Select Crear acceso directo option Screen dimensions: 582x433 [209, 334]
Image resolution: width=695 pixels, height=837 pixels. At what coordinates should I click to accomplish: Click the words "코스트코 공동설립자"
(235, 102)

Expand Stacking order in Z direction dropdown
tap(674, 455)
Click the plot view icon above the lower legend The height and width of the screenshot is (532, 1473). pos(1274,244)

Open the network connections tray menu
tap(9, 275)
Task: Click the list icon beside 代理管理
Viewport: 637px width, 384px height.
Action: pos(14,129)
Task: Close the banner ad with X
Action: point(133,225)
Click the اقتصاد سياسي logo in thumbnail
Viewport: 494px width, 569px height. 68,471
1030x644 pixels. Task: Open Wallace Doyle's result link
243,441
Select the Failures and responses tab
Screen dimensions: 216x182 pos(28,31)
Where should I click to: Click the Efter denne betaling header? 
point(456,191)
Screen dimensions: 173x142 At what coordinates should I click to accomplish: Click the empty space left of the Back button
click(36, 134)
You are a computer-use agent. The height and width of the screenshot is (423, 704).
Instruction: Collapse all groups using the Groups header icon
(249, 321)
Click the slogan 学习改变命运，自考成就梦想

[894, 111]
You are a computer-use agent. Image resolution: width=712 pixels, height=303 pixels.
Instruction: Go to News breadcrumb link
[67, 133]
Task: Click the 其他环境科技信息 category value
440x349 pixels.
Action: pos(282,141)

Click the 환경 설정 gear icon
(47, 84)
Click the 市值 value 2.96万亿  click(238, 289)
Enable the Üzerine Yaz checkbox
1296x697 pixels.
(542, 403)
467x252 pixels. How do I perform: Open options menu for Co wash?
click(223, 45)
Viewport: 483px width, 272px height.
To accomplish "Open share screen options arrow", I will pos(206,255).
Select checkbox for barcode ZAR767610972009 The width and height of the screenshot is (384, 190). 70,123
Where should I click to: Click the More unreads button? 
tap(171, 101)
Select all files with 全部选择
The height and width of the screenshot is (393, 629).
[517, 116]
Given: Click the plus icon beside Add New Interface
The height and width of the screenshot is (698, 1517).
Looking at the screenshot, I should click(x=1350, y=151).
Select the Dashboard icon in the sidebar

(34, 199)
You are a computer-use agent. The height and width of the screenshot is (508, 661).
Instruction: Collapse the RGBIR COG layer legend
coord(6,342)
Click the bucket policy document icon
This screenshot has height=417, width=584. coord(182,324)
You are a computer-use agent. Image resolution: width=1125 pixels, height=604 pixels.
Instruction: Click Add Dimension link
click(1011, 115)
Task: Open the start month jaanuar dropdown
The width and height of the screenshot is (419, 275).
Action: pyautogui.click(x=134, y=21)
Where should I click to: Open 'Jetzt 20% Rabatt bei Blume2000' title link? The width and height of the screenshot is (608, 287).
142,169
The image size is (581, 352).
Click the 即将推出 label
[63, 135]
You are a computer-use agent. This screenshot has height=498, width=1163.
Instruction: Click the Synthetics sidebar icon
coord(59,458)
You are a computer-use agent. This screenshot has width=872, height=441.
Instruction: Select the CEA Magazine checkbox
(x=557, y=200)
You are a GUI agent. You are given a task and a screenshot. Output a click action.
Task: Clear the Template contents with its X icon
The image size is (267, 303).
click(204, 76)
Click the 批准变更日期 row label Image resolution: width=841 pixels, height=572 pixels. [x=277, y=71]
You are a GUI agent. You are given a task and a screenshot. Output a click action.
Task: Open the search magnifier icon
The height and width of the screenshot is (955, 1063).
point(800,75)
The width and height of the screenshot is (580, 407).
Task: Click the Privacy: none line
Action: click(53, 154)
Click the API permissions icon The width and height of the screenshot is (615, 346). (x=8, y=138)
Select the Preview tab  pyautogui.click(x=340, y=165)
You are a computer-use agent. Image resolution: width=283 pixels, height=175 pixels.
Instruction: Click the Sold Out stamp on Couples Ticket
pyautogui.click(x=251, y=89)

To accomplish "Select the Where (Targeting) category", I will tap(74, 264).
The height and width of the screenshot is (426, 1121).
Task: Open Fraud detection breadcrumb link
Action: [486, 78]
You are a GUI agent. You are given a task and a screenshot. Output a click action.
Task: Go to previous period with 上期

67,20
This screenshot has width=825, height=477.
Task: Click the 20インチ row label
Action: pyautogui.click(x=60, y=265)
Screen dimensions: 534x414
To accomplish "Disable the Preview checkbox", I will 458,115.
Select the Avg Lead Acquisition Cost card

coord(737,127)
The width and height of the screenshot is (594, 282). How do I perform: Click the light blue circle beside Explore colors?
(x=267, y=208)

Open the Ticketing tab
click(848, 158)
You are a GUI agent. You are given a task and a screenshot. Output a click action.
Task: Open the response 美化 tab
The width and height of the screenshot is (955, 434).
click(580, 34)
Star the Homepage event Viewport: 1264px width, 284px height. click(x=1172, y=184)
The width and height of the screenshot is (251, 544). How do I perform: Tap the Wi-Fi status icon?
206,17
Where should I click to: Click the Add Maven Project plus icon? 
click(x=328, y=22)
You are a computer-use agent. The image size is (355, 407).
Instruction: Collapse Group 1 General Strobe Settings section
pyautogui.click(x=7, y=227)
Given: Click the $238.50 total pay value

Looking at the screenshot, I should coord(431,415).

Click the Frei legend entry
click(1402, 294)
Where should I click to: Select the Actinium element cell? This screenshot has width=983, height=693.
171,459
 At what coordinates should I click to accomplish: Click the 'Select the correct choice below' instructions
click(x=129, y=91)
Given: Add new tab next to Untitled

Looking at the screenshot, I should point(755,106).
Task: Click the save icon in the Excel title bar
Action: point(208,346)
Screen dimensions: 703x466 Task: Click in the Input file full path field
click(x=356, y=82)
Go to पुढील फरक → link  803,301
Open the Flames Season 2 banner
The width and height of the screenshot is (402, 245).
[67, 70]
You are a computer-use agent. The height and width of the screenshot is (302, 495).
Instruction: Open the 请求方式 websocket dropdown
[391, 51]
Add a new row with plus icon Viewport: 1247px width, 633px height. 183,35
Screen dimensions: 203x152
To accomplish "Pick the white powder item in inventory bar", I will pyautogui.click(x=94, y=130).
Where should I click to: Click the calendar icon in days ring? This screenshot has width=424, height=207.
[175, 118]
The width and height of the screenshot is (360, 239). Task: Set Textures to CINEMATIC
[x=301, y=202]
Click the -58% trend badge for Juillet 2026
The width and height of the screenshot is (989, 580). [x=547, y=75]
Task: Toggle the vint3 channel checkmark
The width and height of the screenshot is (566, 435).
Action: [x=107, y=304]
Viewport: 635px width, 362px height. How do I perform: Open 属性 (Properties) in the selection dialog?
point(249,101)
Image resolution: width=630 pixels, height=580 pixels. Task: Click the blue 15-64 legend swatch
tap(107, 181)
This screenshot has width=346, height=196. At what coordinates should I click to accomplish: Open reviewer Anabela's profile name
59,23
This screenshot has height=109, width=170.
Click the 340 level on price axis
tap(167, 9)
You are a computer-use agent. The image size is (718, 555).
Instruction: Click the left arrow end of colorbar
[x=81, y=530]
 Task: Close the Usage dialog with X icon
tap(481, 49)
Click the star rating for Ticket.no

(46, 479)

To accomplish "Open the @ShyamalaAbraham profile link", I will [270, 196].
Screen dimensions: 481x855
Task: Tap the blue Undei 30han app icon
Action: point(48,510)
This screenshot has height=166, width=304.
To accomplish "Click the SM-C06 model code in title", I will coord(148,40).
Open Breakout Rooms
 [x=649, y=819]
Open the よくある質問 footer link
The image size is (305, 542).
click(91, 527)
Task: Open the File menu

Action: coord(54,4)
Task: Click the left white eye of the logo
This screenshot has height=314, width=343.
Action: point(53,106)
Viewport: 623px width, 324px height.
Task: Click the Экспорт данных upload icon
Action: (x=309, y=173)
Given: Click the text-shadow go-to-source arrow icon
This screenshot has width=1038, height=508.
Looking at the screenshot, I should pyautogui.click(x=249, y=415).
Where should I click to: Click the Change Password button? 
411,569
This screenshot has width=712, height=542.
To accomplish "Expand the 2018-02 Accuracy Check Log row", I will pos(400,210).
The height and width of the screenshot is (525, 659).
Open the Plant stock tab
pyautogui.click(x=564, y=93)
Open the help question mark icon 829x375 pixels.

○ ○ ○ ○ ○ ○ ○

▶ What this task involves:
Take the entries above and copy them exactly from the first line through the line with "Click the 市值"; leave out every line after it.

▶ Solution to this problem:
Select Crear acceso directo option Screen dimensions: 582x433 [209, 334]
Image resolution: width=695 pixels, height=837 pixels. At what coordinates should I click to accomplish: Click the words "코스트코 공동설립자"
(235, 102)

Expand Stacking order in Z direction dropdown
tap(674, 455)
Click the plot view icon above the lower legend The height and width of the screenshot is (532, 1473). pos(1274,244)

Open the network connections tray menu
tap(9, 275)
Task: Click the list icon beside 代理管理
Viewport: 637px width, 384px height.
Action: pos(14,129)
Task: Close the banner ad with X
Action: point(133,225)
Click the اقتصاد سياسي logo in thumbnail
Viewport: 494px width, 569px height. 68,471
1030x644 pixels. Task: Open Wallace Doyle's result link
243,441
Select the Failures and responses tab
Screen dimensions: 216x182 pos(28,31)
Where should I click to: Click the Efter denne betaling header? 
point(456,191)
Screen dimensions: 173x142 At what coordinates should I click to accomplish: Click the empty space left of the Back button
click(36, 134)
You are a computer-use agent. The height and width of the screenshot is (423, 704).
Instruction: Collapse all groups using the Groups header icon
(249, 321)
Click the slogan 学习改变命运，自考成就梦想

[894, 111]
You are a computer-use agent. Image resolution: width=712 pixels, height=303 pixels.
Instruction: Go to News breadcrumb link
[67, 133]
Task: Click the 其他环境科技信息 category value
440x349 pixels.
Action: pos(282,141)

Click the 환경 설정 gear icon
(47, 84)
Click the 市值 value 2.96万亿  click(238, 289)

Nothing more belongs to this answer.